*Task directions*: Reproduce each line of the listing below verbatim, with no changes.

*Records from a collection*:
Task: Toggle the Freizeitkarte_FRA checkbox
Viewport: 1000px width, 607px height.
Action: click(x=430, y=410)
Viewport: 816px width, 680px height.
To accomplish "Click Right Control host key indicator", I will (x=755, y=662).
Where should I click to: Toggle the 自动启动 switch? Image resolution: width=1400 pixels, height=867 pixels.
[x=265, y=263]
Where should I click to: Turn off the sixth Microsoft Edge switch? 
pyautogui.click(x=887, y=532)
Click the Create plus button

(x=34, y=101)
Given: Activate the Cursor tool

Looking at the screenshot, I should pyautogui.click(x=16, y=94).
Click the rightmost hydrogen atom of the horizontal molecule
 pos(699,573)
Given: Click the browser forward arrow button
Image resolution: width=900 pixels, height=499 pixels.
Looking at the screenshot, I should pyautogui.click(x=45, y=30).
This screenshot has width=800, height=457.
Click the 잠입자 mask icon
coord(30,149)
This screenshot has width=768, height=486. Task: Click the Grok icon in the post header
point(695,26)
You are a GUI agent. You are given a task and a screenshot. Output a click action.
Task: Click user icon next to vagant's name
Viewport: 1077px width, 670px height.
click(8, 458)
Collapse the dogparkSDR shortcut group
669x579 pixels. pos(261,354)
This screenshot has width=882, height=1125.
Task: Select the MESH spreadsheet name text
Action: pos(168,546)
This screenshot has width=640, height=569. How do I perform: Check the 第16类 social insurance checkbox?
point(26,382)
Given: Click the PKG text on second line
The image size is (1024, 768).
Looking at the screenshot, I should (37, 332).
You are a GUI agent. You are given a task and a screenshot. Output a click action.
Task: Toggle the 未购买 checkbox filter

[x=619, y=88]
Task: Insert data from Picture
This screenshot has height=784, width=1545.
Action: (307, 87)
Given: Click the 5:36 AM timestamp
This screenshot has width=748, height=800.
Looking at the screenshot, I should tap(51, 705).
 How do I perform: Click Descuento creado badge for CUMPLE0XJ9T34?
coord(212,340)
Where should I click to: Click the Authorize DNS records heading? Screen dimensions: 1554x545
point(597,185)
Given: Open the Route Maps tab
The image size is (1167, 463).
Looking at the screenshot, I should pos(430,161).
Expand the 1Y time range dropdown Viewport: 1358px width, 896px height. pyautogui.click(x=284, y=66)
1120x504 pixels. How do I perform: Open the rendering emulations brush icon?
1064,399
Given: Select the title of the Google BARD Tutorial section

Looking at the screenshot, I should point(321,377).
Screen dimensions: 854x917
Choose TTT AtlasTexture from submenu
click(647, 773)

*Correct response*:
Task: Toggle the Freizeitkarte_FRA checkbox
Viewport: 1000px width, 607px height.
Action: click(x=430, y=410)
Viewport: 816px width, 680px height.
To accomplish "Click Right Control host key indicator", I will (x=755, y=662).
Where should I click to: Toggle the 自动启动 switch? Image resolution: width=1400 pixels, height=867 pixels.
[x=265, y=263]
Where should I click to: Turn off the sixth Microsoft Edge switch? 
pyautogui.click(x=887, y=532)
Click the Create plus button

(x=34, y=101)
Given: Activate the Cursor tool

Looking at the screenshot, I should pyautogui.click(x=16, y=94).
Click the rightmost hydrogen atom of the horizontal molecule
 pos(699,573)
Given: Click the browser forward arrow button
Image resolution: width=900 pixels, height=499 pixels.
Looking at the screenshot, I should pyautogui.click(x=45, y=30).
This screenshot has width=800, height=457.
Click the 잠입자 mask icon
coord(30,149)
This screenshot has width=768, height=486. Task: Click the Grok icon in the post header
point(695,26)
You are a GUI agent. You are given a task and a screenshot. Output a click action.
Task: Click user icon next to vagant's name
Viewport: 1077px width, 670px height.
click(8, 458)
Collapse the dogparkSDR shortcut group
669x579 pixels. pos(261,354)
This screenshot has width=882, height=1125.
Task: Select the MESH spreadsheet name text
Action: pos(168,546)
This screenshot has width=640, height=569. How do I perform: Check the 第16类 social insurance checkbox?
point(26,382)
Given: Click the PKG text on second line
The image size is (1024, 768).
Looking at the screenshot, I should (37, 332).
You are a GUI agent. You are given a task and a screenshot. Output a click action.
Task: Toggle the 未购买 checkbox filter

[x=619, y=88]
Task: Insert data from Picture
This screenshot has height=784, width=1545.
Action: (307, 87)
Given: Click the 5:36 AM timestamp
This screenshot has width=748, height=800.
Looking at the screenshot, I should tap(51, 705).
 How do I perform: Click Descuento creado badge for CUMPLE0XJ9T34?
coord(212,340)
Where should I click to: Click the Authorize DNS records heading? Screen dimensions: 1554x545
point(597,185)
Given: Open the Route Maps tab
The image size is (1167, 463).
Looking at the screenshot, I should pos(430,161).
Expand the 1Y time range dropdown Viewport: 1358px width, 896px height. pyautogui.click(x=284, y=66)
1120x504 pixels. How do I perform: Open the rendering emulations brush icon?
1064,399
Given: Select the title of the Google BARD Tutorial section

Looking at the screenshot, I should point(321,377).
Screen dimensions: 854x917
Choose TTT AtlasTexture from submenu
click(647, 773)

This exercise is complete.